→ ISTRUZIONI DEL COMPITO
Riscrivi il brano sul Covid-19 a partire da "Non va dimenticato" e proseguendo fino a "delle reinfezioni innanzitutto.", cambiando "celiachia" in "psoriasi".

→ BRANO ESTRATTO
-=-=-
Non va dimenticato nemmeno che quando si parla di Covid-19 bisogna non farlo in astratto ma va tenuto conto del fattore legato alle varie comorbilità. “Il virus tende a peggiorare le altre malattie: ad esempio i pazienti con una Malattia di Crohn di lunga data la vedono peggiorare, e lo stesso accade nel caso della celiachia o dell’artrite” spiega David Strain, docente presso la facoltà di Medicina dell’Università di Exeter, citato anch’egli nello studio del BMJ. Inoltre, il vero tema da cui bisognerebbe partire per valutare se il Covid-19 sia diventato davvero “mild” come dicono alcuni è quello delle reinfezioni innanzitutto.
Infatti secondo alcuni esperti, i soggetti che hanno avuto una seconda o una terza reinfezione sono più soggetti a malattie cardiache, disturbi a livello renale e altri problemi di salute nel corso dei primi 30 giorni di infezione ma anche nei mesi successivi, e comunque in misura maggiore a chi è stato infettato una volta sola. Allora come mai ci sembra che la malattia stia diventando più lieve L’evoluzione della pandemia e l’aumento dell’immunità anche grazie ai vaccini fanno sì che la frequenza dei sintomi e anche i decessi siano in calo (qui si prende in considerazione il caso del Regno Unito, NdR): “Il ceppo originale ha avuto un impatto più invalidante per quanto riguarda le condizioni post-covidiche, perché un numero maggiore di persone ha avuto una malattia grave” ricorda Monica Verduzzo Gutierrez della Long School of Medicine di San Antonio (Texas) e spiegando che il virus è diventato più debole nelle persone vaccinate, ma questo non implica che la malattia sia “milder” in termini assoluti rispetto alla temuta variante Delta, arrivata dopo Alfa.
“COVID19 ELUSIVO: ATTENTI AI CASI DI REINFEZIONE E AL LONG COVID CHE…”
-=-=-
→ RECORD FORNITI
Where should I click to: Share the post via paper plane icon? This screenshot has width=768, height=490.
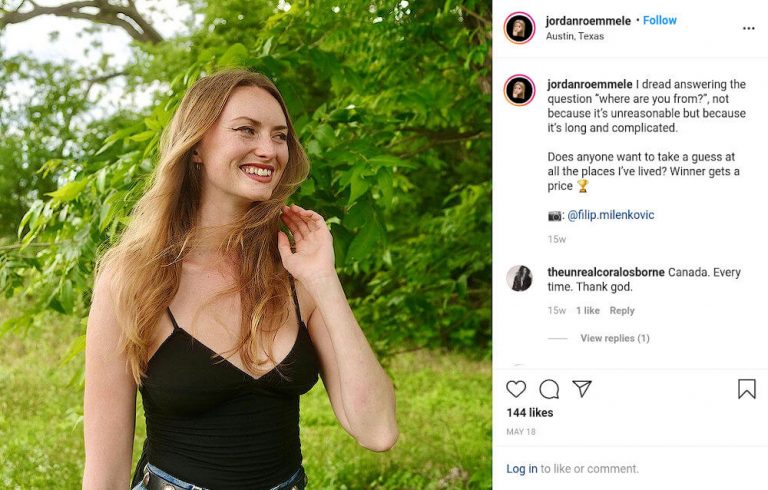582,389
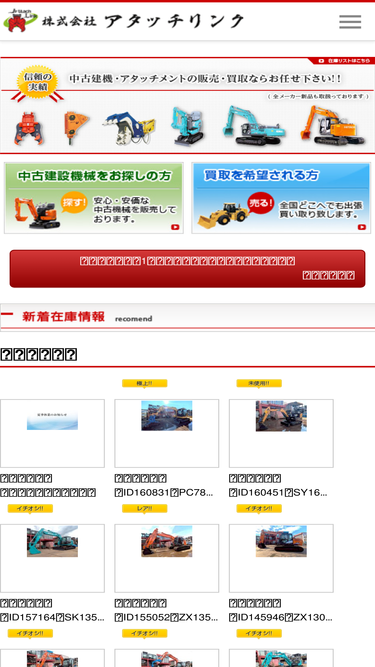This screenshot has width=375, height=667.
Task: Open the 中古建設機械をお探しの方 banner
Action: 94,198
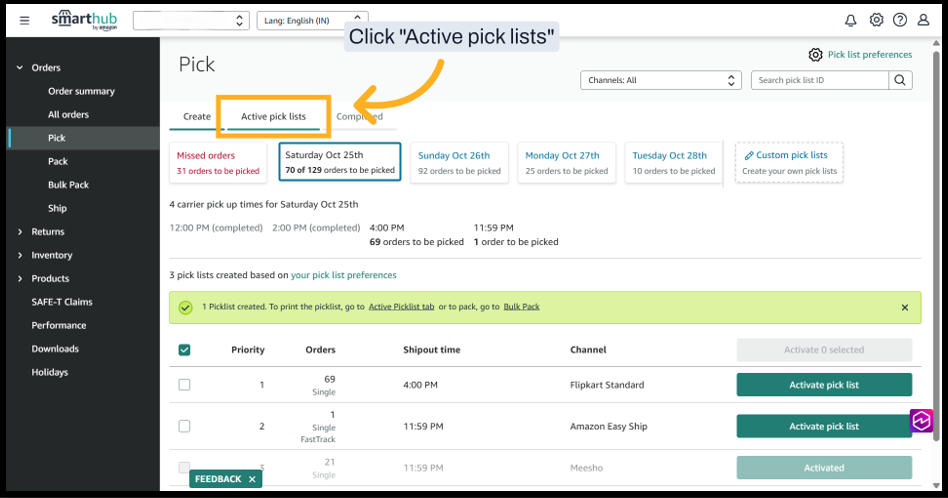Check the Amazon Easy Ship row checkbox
The image size is (948, 498).
tap(184, 426)
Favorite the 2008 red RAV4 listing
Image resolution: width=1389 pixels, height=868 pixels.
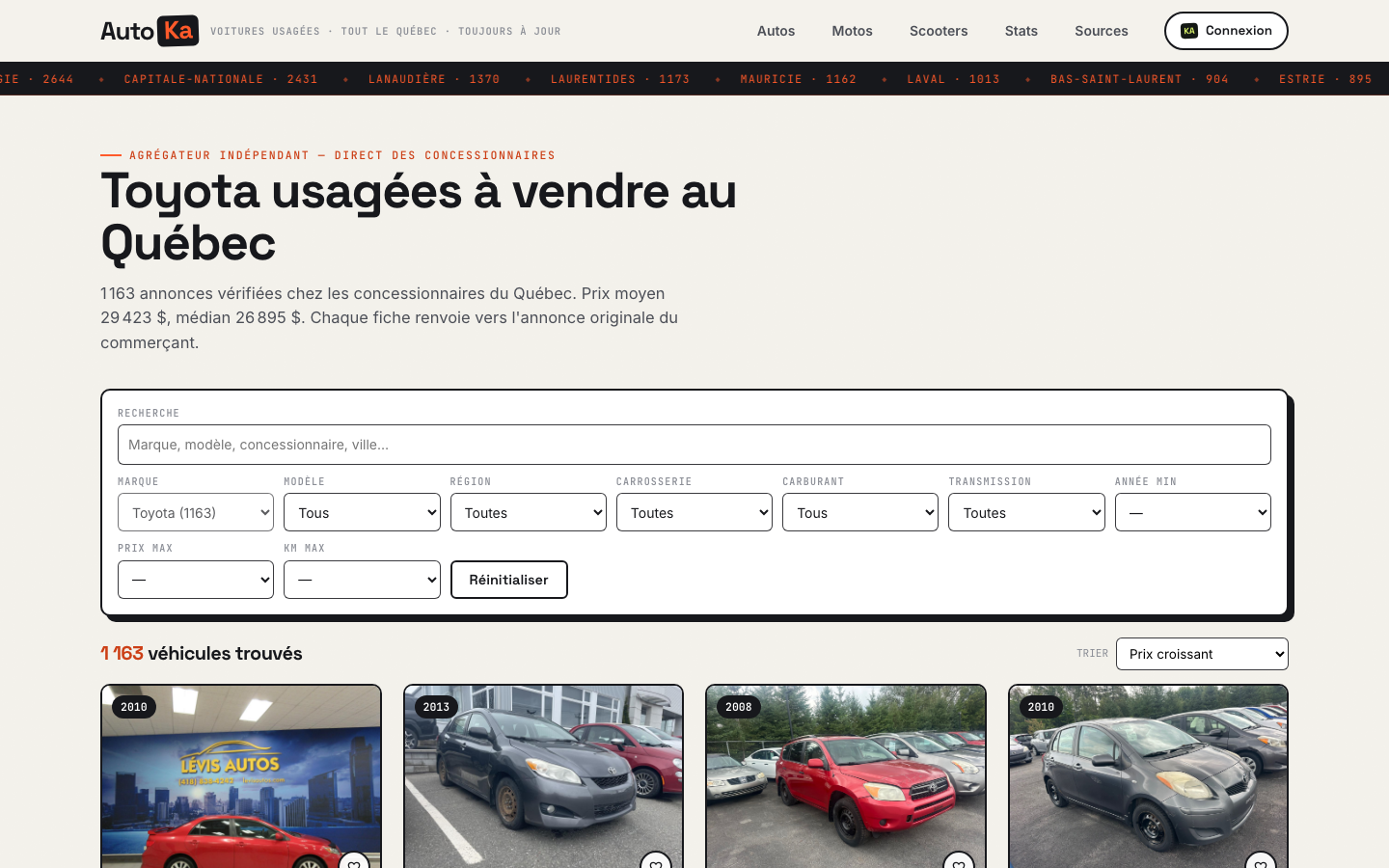click(959, 860)
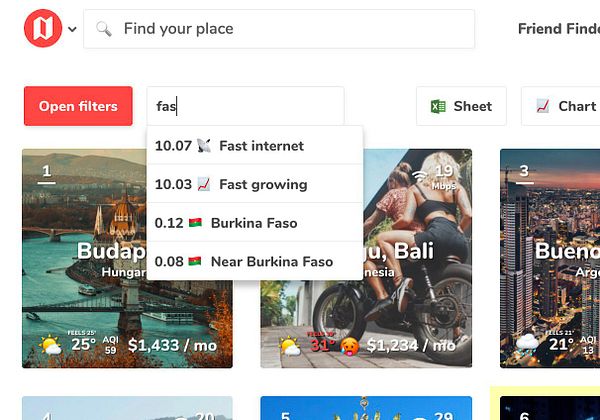The height and width of the screenshot is (420, 600).
Task: Switch to Chart view
Action: (x=561, y=106)
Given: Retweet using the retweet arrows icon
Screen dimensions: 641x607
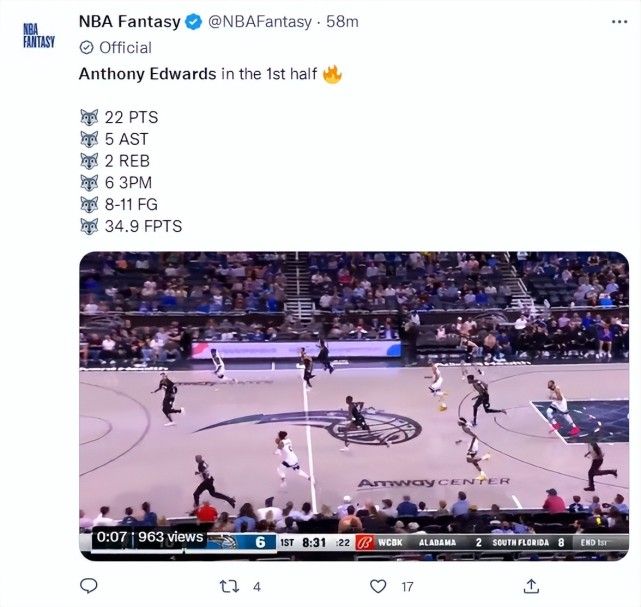Looking at the screenshot, I should coord(229,587).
-=-=-
→ RISPOSTA ESERCIZIO
Non va dimenticato nemmeno che quando si parla di Covid-19 bisogna non farlo in astratto ma va tenuto conto del fattore legato alle varie comorbilità. “Il virus tende a peggiorare le altre malattie: ad esempio i pazienti con una Malattia di Crohn di lunga data la vedono peggiorare, e lo stesso accade nel caso della psoriasi o dell’artrite” spiega David Strain, docente presso la facoltà di Medicina dell’Università di Exeter, citato anch’egli nello studio del BMJ. Inoltre, il vero tema da cui bisognerebbe partire per valutare se il Covid-19 sia diventato davvero “mild” come dicono alcuni è quello delle reinfezioni innanzitutto.